António Fidalgo

O tempo do tempo

Há um ditado alemão que diz que os alimentos cozinhados não se comem tão quentes como quando estão ao lume (es wird nicht so heiss gegessen wie es gekocht wird). Enquanto se tira da panela e se põe nos pratos, a comida entretanto arrefece de modo a ser ingerida sem queimar a boca.

Vem o ditado alemão a propósito do que se passa na vida pública portuguesa. Há quem receie que o império da telegenia se tenha sobreposto e imposto à política, que de ora em diante a televisão crie primeiro-ministros e líderes da oposição. Reagindo a quente ou à queima-roupa pensar-se-á que a vida política passa necessariamente pelo ritmo rápido e frenético da televisão. Ou seja, há quem veja nos últimos acontecimentos da vida política portuguesa, a nomeação de Santana Lopes como primeiro-ministro e a candidatura ganhadora de José Sócrates à liderança do Partido Socialista, o triunfo do populismo e da demagogia. Só que é preciso ter calma.

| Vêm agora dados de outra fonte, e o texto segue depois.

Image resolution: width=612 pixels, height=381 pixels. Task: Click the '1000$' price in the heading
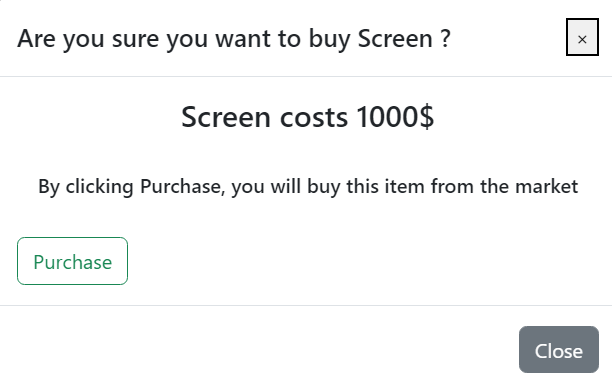[x=395, y=117]
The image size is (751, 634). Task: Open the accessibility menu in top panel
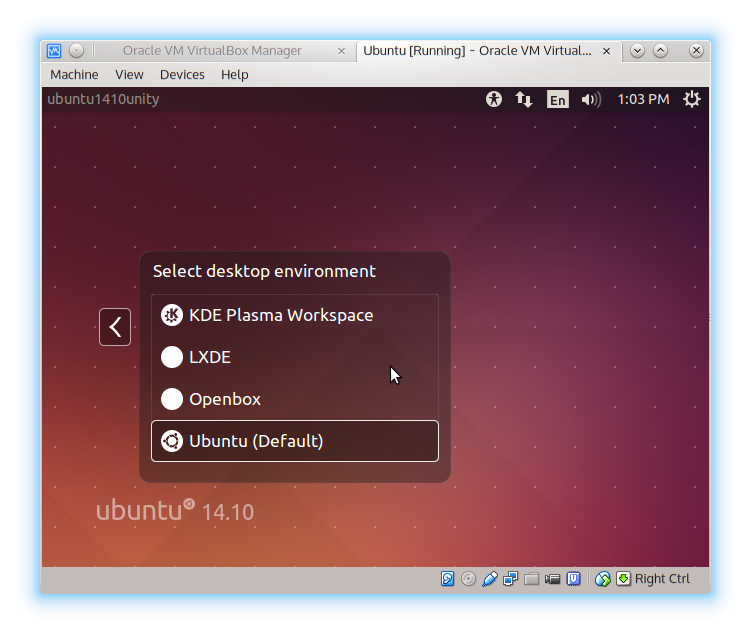click(x=493, y=99)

O passado ainda recente da política portuguesa mostrou bem que também neste ponto, do jeito para a pose televisiva, há um vai e vem da onda mediática. Tal como jogou a favor de António Guterres ter um verbo fácil, jogou no início a favor de Cavaco Silva o seu ar canhestro nas aparições públicas. A falta de jeito para a televisão dava-lhe um ar genuíno face ao artificialismo da imagem que inevitavelmente a televisão cria. Se hoje o tempo é dos políticos feitos à medida das pantalhas das televisões, amanhã jogará a favor daqueles que parecem desadequados ao espírito e estilo televisivos. Basta dar tempo ao tempo para que a onda mediática vá e venha.

Trocado por miúdos, ou seja, feita a diferença entre o quente da fervura e o quente da comida no prato, nem o populismo é tão grande como parece, nem a sisudez de quem pavoneia continuamente uma pose de estado é tão grave como quer fazer crer. Devem-se fazer sempre os devidos descontos. E isto sobretudo na época do euro, da moeda comum europeia, em que a maior parte do poder se encontra em Bruxelas.

Mais do que os governos, mais do que o mundo que os média criam e recriam, o que verdadeiramente perdura, e dita as horas, é uma lenta maneira de ser e de estar que os povos ganham ao longo de séculos. Os populismos são como os voluntarismos no sentido de que são fogachos passageiros. Marcantes são as ondas de fundo, despercebidas, que levam muito tempo a surtir efeito.